:: SUPPLIED MATERIAL

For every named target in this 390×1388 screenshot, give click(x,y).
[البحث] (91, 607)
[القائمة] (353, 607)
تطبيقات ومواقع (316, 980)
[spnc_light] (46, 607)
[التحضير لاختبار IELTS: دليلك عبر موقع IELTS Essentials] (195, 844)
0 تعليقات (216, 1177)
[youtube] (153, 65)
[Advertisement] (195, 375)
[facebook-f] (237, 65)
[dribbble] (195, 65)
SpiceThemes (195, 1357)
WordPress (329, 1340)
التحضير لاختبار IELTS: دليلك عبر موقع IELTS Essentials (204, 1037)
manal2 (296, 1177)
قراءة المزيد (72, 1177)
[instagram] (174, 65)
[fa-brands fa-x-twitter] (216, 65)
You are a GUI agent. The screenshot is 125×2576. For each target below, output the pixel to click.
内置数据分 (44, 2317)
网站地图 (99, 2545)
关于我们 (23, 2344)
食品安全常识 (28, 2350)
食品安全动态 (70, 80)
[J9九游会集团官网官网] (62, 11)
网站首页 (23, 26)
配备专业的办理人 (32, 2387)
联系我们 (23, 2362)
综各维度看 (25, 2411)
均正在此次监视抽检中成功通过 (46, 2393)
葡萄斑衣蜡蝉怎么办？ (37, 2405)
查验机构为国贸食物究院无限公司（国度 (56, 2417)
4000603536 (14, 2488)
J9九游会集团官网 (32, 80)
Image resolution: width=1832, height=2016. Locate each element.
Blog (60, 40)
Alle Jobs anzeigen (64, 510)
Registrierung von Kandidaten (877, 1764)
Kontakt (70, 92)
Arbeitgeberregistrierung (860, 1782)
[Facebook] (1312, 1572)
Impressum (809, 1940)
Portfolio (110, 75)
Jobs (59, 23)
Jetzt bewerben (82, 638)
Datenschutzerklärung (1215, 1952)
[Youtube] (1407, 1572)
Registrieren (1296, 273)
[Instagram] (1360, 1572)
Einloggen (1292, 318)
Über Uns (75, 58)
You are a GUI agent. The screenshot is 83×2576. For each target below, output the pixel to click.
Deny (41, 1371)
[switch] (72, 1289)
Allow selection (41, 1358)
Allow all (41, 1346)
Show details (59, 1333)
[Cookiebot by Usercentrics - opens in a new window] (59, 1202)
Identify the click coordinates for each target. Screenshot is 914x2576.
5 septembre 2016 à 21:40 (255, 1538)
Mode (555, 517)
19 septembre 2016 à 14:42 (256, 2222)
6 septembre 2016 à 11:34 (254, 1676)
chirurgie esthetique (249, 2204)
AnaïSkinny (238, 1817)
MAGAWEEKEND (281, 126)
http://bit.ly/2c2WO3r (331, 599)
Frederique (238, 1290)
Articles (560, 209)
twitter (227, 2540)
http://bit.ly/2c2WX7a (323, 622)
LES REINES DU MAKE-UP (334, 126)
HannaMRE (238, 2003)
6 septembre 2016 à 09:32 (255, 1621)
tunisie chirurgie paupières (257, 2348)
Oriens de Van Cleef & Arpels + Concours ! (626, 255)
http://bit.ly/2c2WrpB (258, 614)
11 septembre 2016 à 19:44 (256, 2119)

::::

Each line from the one holding "[Facebook] (1312, 1572)" to the end of the entries is to be written out exactly. Skip every line before it.

[Facebook] (1312, 1572)
Impressum (809, 1940)
Portfolio (110, 75)
Jobs (59, 23)
Jetzt bewerben (82, 638)
Datenschutzerklärung (1215, 1952)
[Youtube] (1407, 1572)
Registrieren (1296, 273)
[Instagram] (1360, 1572)
Einloggen (1292, 318)
Über Uns (75, 58)
You are a GUI agent. The screenshot is 83×2576. For each target below, output the pixel to click.
Deny (41, 1371)
[switch] (72, 1289)
Allow selection (41, 1358)
Allow all (41, 1346)
Show details (59, 1333)
[Cookiebot by Usercentrics - opens in a new window] (59, 1202)
Identify the click coordinates for each target. Screenshot is 914x2576.
5 septembre 2016 à 21:40 (255, 1538)
Mode (555, 517)
19 septembre 2016 à 14:42 (256, 2222)
6 septembre 2016 à 11:34 (254, 1676)
chirurgie esthetique (249, 2204)
AnaïSkinny (238, 1817)
MAGAWEEKEND (281, 126)
http://bit.ly/2c2WO3r (331, 599)
Frederique (238, 1290)
Articles (560, 209)
twitter (227, 2540)
http://bit.ly/2c2WX7a (323, 622)
LES REINES DU MAKE-UP (334, 126)
HannaMRE (238, 2003)
6 septembre 2016 à 09:32 (255, 1621)
tunisie chirurgie paupières (257, 2348)
Oriens de Van Cleef & Arpels + Concours ! (626, 255)
http://bit.ly/2c2WrpB (258, 614)
11 septembre 2016 à 19:44 (256, 2119)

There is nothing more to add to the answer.